Tout d’abord, l’article L.561-1 du Code de l’environnement énumère limitativement les risques naturels prévisibles qui peuvent justifier l’expropriation pour cause d’utilité publique, parmi lesquels on trouve les mouvements de terrain et les submersions marines. Une question demeure posée quant à l’assimilation de l’érosion aux mouvements de terrain mais il semble que la jurisprudence admette des expropriations pour risque d’érosion (par exemple, Cour de cassation, 3e Chambre civile, 21 mai 2003, (02-70099)) ; la stratégie nationale de gestion du trait de côte va également dans ce sens (Cousin, 2011)

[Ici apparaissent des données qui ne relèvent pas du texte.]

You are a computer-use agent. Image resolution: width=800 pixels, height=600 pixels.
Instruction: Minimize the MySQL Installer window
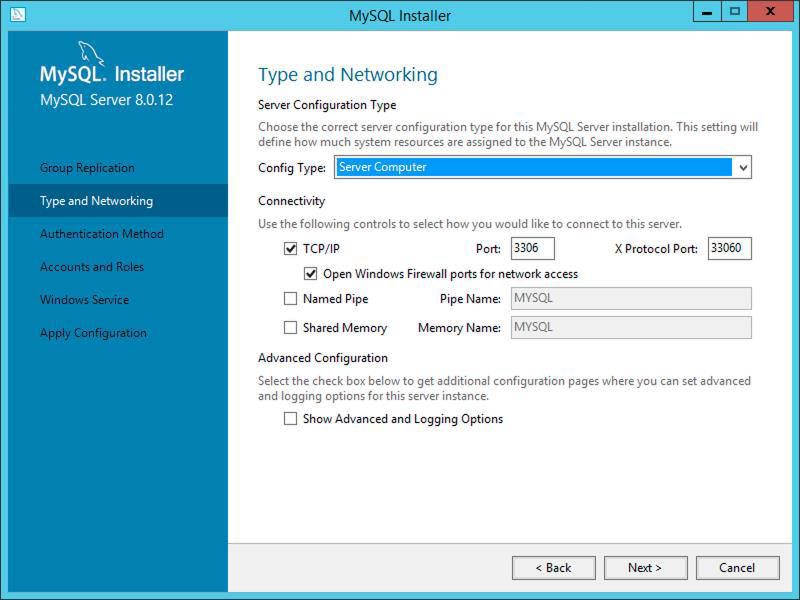click(x=706, y=13)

Ensuite il est précisé que, pour recourir à l’expropriation, les risques identifiés doivent menacer gravement des vies humaines. L’article R.561-2 du Code de l’environnement précise qu’il s’agit de distinguer la gravité du danger (probabilité d’occurrence et délai de survenue du phénomène) et l’évaluation des délais nécessaires à l’alerte et l’évacuation des personnes exposées. Cette appréciation doit être effectuée par le représentant de l’Etat sur la base d’une analyse des risques (dont les méthodologies restent à affiner) et ensuite soumise à enquête publique.
A Plonévez cette analyse des risques pourrait s’avérer complexe pour une submersion consécutive à la rupture de la digue, dont la probabilité de survenance demeure difficile à préciser, même si la dégradation constatée de la digue ne laisse pas beaucoup de doutes quant à sa solidité. Ensuite, pour les villas exposées à l’érosion de la falaise, les conditions requises pour l’expropriation semblent à nouveau difficiles à garantir, notamment en raison de la difficulté à déterminer l’imminence et l’ampleur d’un effondrement.
Enfin, et conformément aux principes de la loi Barnier, l’expropriation du fait des risques naturels ne peut se faire qu’à la troisième condition de l’absence d’autre solution moins coûteuse (article R.561-2.III du Code de l’environnement). Là encore, les résultats des analyses coûts / bénéfices laissent souvent une part d’incertitude importante.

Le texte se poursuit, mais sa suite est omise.